A&A 445, 337-340 (2006)
DOI: 10.1051/0004-6361:20054049

The flux-gap between bright and dark solar magnetic structures

K. G. Puschmann - E. Wiehr

Institut für Astrophysik, Friedrich-Hund-Platz 1, 37077 Göttingen, Germany

Received 21 March 2005 / Accepted 1 September 2005

Abstract
The upper size limit of solar small-scale magnetic flux concentrations ("G-band bright points'', BP) is reconsidered from speckle-reconstructed images taken at the 1-m SST on La Palma. The size-histogram shows a sharp drop towards 250 km diameter, variation of the noise filter threshold diminishes that value due to segmentation of the elongated structures. A further artificial segmentation of still elongated (i.e. not round) BP indicates that the upper limit may well be below 200 km diameter, corresponding to a flux smaller than $2.5\times10^{17}$ Mx which is more than 40 times smaller than that of smallest dark (mini-) pores. BP with diameters of 130 km would already yield to a flux gap of two orders of magnitude. The drop of BP numbers between the histogram maximum and the 90 km resolution limit achieved is found to depend on the low-pass filtering and is thus probably virtual. Higher spatial resolution data will still increase the flux gap between bright and dark solar magnetic flux concentrations which might be a signature of differently deep rooting in the solar atmosphere.
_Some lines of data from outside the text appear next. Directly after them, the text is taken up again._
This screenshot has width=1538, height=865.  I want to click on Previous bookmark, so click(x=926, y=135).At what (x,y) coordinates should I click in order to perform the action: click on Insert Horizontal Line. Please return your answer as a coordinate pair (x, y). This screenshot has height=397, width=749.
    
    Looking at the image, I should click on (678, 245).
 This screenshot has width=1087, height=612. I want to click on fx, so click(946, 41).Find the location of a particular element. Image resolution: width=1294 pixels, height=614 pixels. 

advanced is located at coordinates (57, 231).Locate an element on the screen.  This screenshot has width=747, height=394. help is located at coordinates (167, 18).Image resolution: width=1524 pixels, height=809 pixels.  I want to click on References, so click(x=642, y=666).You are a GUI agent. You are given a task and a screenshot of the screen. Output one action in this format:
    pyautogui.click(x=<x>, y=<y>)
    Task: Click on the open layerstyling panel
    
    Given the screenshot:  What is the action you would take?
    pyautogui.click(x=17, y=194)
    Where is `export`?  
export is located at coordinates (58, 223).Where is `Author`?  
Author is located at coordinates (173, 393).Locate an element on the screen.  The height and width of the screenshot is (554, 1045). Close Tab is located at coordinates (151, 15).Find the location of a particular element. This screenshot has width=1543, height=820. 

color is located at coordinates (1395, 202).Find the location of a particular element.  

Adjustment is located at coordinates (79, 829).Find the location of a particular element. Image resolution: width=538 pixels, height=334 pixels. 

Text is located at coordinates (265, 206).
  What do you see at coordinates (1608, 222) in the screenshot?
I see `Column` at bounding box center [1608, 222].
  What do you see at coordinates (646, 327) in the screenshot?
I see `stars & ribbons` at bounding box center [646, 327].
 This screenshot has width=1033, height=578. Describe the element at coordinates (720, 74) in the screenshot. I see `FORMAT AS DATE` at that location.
Key words: Sun: activity - magnetic fields

1 Introduction

Small-scale magnetic flux concentrations play a dominant role among solar structures - even outside active regions and during the minimum of the solar cycle. A precise investigation of them would require Zeeman polarimetry (Stokes-V maps, e.g., Domínguez Cerdeña et al. 2003) which, however, does not yet reach sufficiently high spatial resolution below 100 km. Fortunately, the spectral lines of the CH molecule near 430 nm (the "G-band'') offer a unique possibility: magnetic structures appear as "G-band bright points'' (BP) in filtergrams (cf., Muller & Roudier 1984; Title & Berger 1996). The observation of these BP through an interference filter of few nm width allows to take a large number of short-exposure images for, e.g., post-facto speckle reconstruction yielding images at a spatial resolution near the telescope's diffraction limit (Fig. 1).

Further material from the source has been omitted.